There were was also a group of teenagers like myself, sat in the seats directly across the aisle. They didn't look very friendly though, which to be fair, goes without saying. We, of course, went through standard protocol for when "you're stuck somewhere with other people your age who you don't know". It's standard operating procedure and can be found in chapter twelve of the Hitchhiker's Guide to Teenagers. I'll summarise: look cool. Make sure you don't look bored - listen to music or light a cigarette and look mysteriously off into the distance, pretend to be texting someone and please, whatever you do, don't smile! When your gaze does meet one of the Others', hide any interest you may have and make sure you don't chicken out and look away instantly - maintain eye contact for a second before looking away as if you don't care. Do this until they or you leave. I'm not quite sure what it means to look cool for this time period, but if you do, you win... something.

The next morning I awoke to foggy hills and Avatar (Avathaar, actually) dubbed in Hindi, blaring in the speaker system. It was different to watching it in the cinema, where the crowds cheered and whistled. Still quite fun though. The foreigners' faces were fun to observe. Poor things - some of them hadn't even seen Avatar in English.

We stopped at in the wee hours of the morning at a road-side 'dhaba' for breakfast. Relieved smokers and pee-ers alike jumped off the bus like X-wings out the bowels of a doomed Death Star. Ha! What if there was a dude who needed to smoke as badly as he needed to pee? Which would take priority? As a guy I can safely say that taking a slash after a long time is categorically the best feeling in the world - even better than that feeling. I love dhabas because of the fantastic cross-section of society they provide. You have every kind of person here, because the tea costs Rs 2 and because everyone needs tea. In India, things take a long time, so you need a break. Movies have intervals and bus rides have dhabas.

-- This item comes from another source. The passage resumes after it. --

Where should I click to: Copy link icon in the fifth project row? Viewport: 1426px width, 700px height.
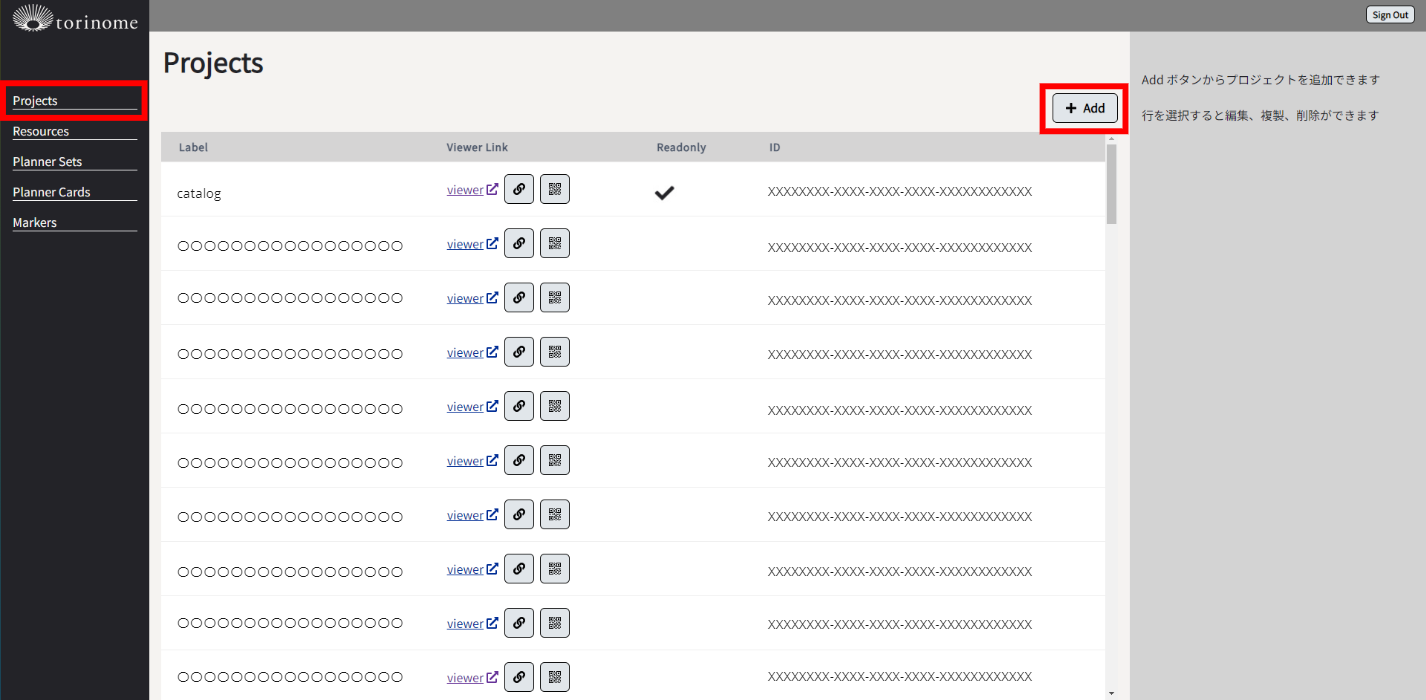(518, 406)
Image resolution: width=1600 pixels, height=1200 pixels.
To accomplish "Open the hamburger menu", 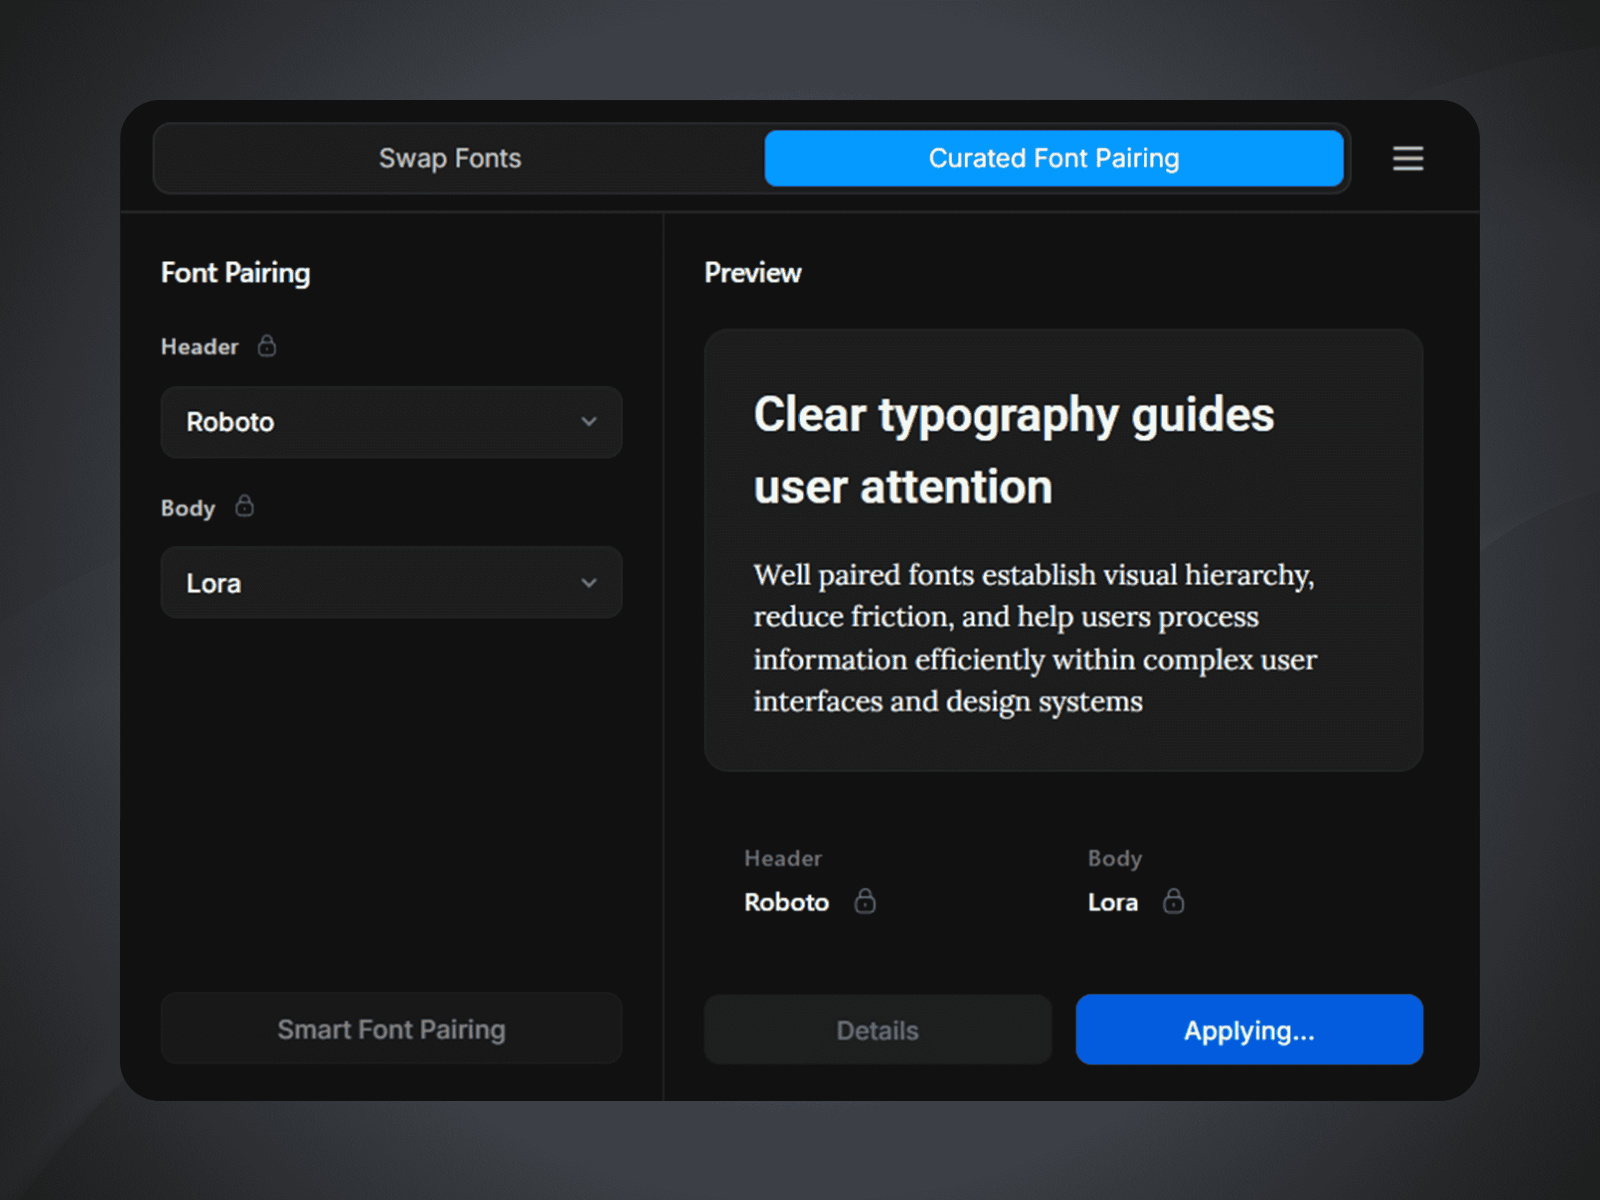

Bindu is talking about something but I'm not listening, I'm placing people. Apart from us Volvo bus folk, there was the standard group of 6 local-college-attending guys with dreams of alcohol and maybe even sex. They were from an engineering college in a satellite town and were clearly heading to Indibiza for New Years Eve like me. There was the noisy village family, complete with one of those tiny grandmothers who looks like she's about to collapse under the weight of her skin and of course the screaming baby. They'd come on the local, inter-state bus that had holes in the side and the suspension of a late-model shopping trolley. I don't know where they were from or where they were going to, but I knew that made up most of the population. It was not a fact I wanted to think about too much. I saw a trio of IT workers. They were wearing jeans with cross-trainers - that's how I knew who they were. Jeans and cross trainers, I'm telling ya. There were two French guys in khaki shorts, still half asleep and who could blame them? It was 6:30am! Grudgingly they took in the sunrise with the SLR's hanging from their necks. I knew where they were going: the same place as me. There were quite a few couples, affluent types. They wore nice flip-flops and had their sunglasses out. I fucking hate couples.

12 hours after leaving the sand people of Tatooine, after starry skies and paddy fields, after misty mountain mornings and a shot of chai, I felt the force of the seaside heat flow through me. That was a Jedi night.